Para el escritor, en cambio, ¿qué sentido tiene esta posición? Él no puede sentirse sumergido sólo en problemas lingüísticos. Lo que él crea surge de experiencias ajenas que aparecen como “lo otro” frente a la palabra y es de esta tensión que surge el poema.
El poeta está siempre, al crear, como enfrentándose con algo que no es palabra y que se le resiste. Aquí hay un problema de “traducción primaria”, podríamos decir. La otra, “la secundaria”, también obra de modo parecido, por estar el poema original dentro de un sistema lingüístico diferente, también aparece, para el traductor, la sensación de estar luchando contra algo que se le resiste, que le es “ajeno” y a lo que debe volver sus ojos a cada momento.
También el que crea vuelve una vez y otra vez sobre lo escrito, tacha y corrige porque lo que ha escrito no expresa todavía “eso otro” que se trata de “domesticar” hacia el campo lingüístico, pero que continúa muchas veces punzando, latiendo, inexpresado. El poema final es el resultado de una batalla que queda muchas veces indecisa.
Lo central sigue siendo el problema de la comunicación. Su transparencia significa su cualidad de puente, de permitir el paso, el acceso. Claro que la transparencia no tiene por qué ser la de un contenido conceptual; en algunos poemas de Trilce, por ejemplo, Vallejo parece cerrar las puertas de la comprensión intelectual pero abrir las de una intensa comunicación afectiva.
Nadie lee un poema, por más que disfrute de rimas y sonidos sin que de alguna manera sienta que esas cualidades formales le permiten acceder a algo que no son ellas mismas.
Es cierto que se puede decir que el efecto poético es un “efecto de diferencia” pero ese efecto desaparecería si no estuviera sostenido por la comprensión común de los términos. La nueva organización de las expresiones lingüísticas, al crear ciertos factores de verticalidad en el poema, a diferencia de la prosa, que marcha horizontalmente, hace aparecer el nuevo significado sobre el “fondo” del lenguaje común; no se independiza de él.
No hay una vuelta, un “enroscamiento” del significado sobre sí mismo. Esto no es posible.
Queremos, entonces, que se deje a la poesía su carácter de ser comunicación, puente, puerta de acceso a la experiencia humana, aunque estas expresiones sean naturalmente metáforas.
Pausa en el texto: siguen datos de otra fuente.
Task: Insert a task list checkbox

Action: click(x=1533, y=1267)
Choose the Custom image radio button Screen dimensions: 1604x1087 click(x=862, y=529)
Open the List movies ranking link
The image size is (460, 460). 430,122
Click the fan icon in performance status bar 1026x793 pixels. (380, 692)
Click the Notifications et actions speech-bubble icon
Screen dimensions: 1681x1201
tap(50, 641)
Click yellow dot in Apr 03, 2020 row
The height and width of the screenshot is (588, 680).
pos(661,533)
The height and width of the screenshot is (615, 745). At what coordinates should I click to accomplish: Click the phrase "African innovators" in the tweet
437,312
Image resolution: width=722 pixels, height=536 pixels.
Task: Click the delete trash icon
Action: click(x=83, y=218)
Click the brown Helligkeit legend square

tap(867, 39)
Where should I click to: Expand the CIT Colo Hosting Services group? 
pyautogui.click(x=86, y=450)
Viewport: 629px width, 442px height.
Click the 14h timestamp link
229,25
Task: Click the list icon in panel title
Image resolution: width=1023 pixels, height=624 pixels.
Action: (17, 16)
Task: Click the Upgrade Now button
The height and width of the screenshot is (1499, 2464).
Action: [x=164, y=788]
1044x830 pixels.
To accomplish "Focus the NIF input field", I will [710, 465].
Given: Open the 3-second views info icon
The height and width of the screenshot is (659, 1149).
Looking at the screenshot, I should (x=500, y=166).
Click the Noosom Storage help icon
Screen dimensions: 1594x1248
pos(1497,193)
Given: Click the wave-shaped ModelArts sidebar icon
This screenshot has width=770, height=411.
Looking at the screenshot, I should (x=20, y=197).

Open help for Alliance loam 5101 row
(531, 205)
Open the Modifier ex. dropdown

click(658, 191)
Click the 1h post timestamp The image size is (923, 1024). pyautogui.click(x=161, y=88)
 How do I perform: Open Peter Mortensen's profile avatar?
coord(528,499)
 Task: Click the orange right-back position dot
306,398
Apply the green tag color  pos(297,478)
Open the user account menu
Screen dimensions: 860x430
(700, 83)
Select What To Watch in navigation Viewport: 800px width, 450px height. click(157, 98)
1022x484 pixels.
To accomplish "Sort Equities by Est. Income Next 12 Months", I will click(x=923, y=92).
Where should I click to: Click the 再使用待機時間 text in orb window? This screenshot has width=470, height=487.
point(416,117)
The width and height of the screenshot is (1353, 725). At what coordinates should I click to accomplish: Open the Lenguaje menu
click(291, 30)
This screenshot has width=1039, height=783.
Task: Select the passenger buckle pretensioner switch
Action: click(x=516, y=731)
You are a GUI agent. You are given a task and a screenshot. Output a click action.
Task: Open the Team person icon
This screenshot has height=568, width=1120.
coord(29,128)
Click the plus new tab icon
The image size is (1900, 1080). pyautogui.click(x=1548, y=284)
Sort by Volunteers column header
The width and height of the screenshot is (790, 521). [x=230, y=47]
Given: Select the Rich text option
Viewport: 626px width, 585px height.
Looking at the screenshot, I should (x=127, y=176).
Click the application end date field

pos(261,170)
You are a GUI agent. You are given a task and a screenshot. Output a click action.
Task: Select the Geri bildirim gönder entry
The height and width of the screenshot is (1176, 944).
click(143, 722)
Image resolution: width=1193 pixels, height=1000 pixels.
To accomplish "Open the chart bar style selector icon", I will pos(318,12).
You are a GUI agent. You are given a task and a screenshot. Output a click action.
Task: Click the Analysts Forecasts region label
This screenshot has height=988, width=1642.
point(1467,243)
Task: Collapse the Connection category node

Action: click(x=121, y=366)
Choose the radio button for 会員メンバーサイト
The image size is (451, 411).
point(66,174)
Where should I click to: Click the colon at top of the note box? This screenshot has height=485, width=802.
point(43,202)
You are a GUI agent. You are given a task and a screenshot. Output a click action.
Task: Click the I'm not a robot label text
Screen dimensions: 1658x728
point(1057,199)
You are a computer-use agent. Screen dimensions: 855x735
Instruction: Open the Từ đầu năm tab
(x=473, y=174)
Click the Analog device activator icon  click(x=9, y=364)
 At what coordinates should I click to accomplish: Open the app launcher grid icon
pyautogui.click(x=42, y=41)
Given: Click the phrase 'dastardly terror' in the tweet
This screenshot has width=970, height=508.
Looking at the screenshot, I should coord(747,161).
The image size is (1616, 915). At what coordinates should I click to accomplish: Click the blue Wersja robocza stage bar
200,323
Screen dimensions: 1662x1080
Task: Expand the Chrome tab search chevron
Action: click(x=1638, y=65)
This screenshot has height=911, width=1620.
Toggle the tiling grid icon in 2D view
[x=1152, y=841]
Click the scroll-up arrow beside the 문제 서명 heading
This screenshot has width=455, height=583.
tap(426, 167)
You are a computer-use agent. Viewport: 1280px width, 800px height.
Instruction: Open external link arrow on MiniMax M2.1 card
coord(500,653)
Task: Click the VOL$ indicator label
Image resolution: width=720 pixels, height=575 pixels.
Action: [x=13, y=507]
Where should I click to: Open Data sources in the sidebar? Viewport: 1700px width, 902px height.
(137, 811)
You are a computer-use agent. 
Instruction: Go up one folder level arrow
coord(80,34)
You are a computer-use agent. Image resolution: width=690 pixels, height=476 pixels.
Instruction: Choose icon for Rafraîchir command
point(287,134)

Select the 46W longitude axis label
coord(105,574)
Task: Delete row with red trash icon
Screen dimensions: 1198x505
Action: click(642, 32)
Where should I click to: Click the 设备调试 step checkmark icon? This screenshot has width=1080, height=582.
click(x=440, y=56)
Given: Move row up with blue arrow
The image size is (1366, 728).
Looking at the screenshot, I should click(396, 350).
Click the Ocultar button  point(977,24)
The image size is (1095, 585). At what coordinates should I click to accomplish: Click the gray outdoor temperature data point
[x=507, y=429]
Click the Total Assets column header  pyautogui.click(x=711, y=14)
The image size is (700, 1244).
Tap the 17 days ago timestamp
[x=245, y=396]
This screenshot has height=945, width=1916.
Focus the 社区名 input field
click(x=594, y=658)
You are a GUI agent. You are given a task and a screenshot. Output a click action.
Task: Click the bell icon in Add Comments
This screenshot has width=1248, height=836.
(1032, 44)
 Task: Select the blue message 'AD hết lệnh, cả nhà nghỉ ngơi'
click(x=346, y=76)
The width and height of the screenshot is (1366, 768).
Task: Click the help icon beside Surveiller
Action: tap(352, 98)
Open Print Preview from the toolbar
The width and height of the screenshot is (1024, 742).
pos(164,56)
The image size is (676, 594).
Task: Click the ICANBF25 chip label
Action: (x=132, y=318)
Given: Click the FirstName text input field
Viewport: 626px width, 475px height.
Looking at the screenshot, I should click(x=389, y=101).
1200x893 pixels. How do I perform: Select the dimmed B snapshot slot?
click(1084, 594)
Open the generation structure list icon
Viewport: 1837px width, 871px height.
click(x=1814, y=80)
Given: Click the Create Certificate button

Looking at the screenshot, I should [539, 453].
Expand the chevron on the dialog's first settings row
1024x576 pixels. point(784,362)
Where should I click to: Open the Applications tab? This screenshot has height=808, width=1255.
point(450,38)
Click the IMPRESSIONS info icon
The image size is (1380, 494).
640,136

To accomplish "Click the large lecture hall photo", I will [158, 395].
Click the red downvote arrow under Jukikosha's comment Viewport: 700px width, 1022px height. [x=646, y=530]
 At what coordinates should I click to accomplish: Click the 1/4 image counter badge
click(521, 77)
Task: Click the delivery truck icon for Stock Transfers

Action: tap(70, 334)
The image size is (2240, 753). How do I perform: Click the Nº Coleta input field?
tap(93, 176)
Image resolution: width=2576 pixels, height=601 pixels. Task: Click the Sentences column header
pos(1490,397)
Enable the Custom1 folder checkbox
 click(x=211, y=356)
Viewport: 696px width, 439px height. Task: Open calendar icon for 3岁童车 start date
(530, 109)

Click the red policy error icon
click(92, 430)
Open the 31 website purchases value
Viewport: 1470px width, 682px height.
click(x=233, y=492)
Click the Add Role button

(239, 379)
De cualquier manera la metáfora misma es una especie de choque de un metal sobre otro –lo real por un lado, lo lingüístico por el otro– choque del que salta, a veces, esa chispa que llamamos poesía.
Quisiera, para terminar, contagiar a mi auditorio del entusiasmo que se ha apoderado de mí al traducir poesía neohelénica a nuestra lengua. Los grandes nombres contemporáneos de Kavafis, Seferis, Elytis y Ritsos son ejemplo de una poesía universal, escrita en una lengua parecida a la nuestra, aunque no lo parezca a primera vista.
No sólo los sonidos, los fonemas de la lengua griega son similares a los del castellano –con vocales claras, no cerradas ni guturales y con consonantes no explosivas; además, el ritmo de la frase, el fraseo silábico, es parecido al de nuestra lengua.
Llevando más lejos todavía la comparación, podemos notar la semejanza de los esquemas mentales, las maneras de preguntar, los usos metafóricos, los diminutivos.
No sentimos que llegamos a un lugar exótico, por la diferencia de los signos gráficos, sino que se enriquece nuestro acervo de poesía en lengua castellana cuando se logra como poema en nuestra lengua la obra de los autores mencionados.
(Fragmento de una conferencia inédita dictada en la Universidad de Lima, Perú, en 1994).